For Blake Kelley, a 36-year-old stone salesman, “Finding Mr. Christmas” conveyed a message that contradicted what he was taught growing up in Texas, where “football was life,” he says. “Ever since I was 4 or 5 years old and my dad threw me in a pair of [football] Bantalan bahu, satu hal yang selalu mereka khotbahkan adalah, di ruang ganti yang dipenuhi 100 orang, “Jangan menunjukkan kelemahan.” Ini adalah satu hal yang benar-benar saya pelajari bagaimana melakukannya [on the show]. Beberapa hal yang saya bicarakan dengan orang-orang ini tidak akan saya bicarakan dengan orang lain.”
“Definisi saya tentang maskulinitas adalah apa yang dilakukan para pria ini,” kata Bennett. “Mereka mengunjungi sebuah rumah bersama orang asing yang belum pernah mereka temui sebelumnya, dan mereka berbagi kehidupan mereka di televisi nasional.

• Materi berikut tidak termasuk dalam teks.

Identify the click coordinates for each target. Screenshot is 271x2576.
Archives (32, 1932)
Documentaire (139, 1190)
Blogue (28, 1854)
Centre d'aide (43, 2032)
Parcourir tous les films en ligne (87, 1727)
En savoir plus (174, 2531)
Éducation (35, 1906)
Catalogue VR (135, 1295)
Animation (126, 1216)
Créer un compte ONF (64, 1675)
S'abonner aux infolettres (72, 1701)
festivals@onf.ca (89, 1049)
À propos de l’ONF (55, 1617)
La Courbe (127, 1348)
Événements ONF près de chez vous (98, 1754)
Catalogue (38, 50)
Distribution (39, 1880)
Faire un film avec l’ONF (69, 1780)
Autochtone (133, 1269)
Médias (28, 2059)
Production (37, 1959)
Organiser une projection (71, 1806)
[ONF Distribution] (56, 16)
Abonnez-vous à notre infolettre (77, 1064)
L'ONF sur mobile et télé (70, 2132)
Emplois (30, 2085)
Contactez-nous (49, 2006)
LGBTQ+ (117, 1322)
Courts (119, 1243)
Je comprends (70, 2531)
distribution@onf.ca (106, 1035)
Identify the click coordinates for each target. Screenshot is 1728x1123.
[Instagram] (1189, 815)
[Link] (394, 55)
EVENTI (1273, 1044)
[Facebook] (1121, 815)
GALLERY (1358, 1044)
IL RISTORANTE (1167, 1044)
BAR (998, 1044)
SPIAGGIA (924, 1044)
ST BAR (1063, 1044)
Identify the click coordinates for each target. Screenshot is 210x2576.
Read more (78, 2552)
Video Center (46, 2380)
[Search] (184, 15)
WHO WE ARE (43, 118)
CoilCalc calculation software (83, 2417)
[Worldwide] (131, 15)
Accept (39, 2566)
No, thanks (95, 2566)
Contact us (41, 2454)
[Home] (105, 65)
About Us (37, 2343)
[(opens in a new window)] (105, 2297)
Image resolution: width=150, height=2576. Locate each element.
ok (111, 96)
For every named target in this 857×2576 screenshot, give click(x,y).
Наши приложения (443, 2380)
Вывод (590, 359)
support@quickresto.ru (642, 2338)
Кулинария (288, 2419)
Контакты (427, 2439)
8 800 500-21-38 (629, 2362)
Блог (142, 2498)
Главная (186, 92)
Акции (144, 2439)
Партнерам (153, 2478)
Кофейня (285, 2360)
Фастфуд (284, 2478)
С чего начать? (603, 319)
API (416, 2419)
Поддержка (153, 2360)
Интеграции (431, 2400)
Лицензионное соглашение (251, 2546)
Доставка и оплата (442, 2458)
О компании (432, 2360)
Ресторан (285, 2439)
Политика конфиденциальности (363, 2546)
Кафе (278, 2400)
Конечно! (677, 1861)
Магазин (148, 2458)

Dia mengatakan kepada saya bahwa itu bukanlah hal paling jantan yang dapat Anda lakukan, karena 99% orang yang menonton di rumah tidak memiliki perasaan tersebut. keberanian untuk melakukan itu.” Namun mereka berhasil.
Pertunjukan tersebut difilmkan selama beberapa minggu di bulan April, di sebuah rumah yang didekorasi dengan meriah di Utah. Siapa pun yang pada akhirnya dinobatkan sebagai Mr. Christmas telah menyelesaikan produksi film Hallmark-nya, yang dijadwalkan tayang beberapa hari setelah serial tersebut berakhir.
Idenya, kata Bennett, adalah untuk menghasilkan “efek Kelly Clarkson” sepanjang musim. “Anda menyaksikan mereka tumbuh dan menjadi lebih kuat, dan Anda berharap Anda akan jatuh cinta pada mereka seiring berjalannya waktu. Kemudian penonton langsung mendapatkan kepuasan saat menonton filmnya.
Bennett berharap akan ada musim “Finding Mr. Christmas” di masa depan, dan membayangkan dirinya sebagai jawaban Hallmark terhadap RuPaul, membantu membina generasi bakat baru dan beragam melalui pertunjukan tersebut. Bagian tersulit dari serial ini adalah momen, di setiap episode, ketika salah satu kontestan tersingkir dan harus menyerahkan tugas. [brilliant] Kirim: “Saatnya melepas kaus kakimu. Kamu akan pulang untuk liburan.”
“Saya menatap mata mereka, dan ini selalu terjadi,” kata Bennett sambil menunjuk pada air mata yang mengalir di matanya. “Karena aku mengenal mereka. Aku pernah ke sana. Aku tahu betapa kamu menginginkannya, dan betapa berartinya mewujudkan impianmu dan tampil di film, karena aku melakukannya sekarang.”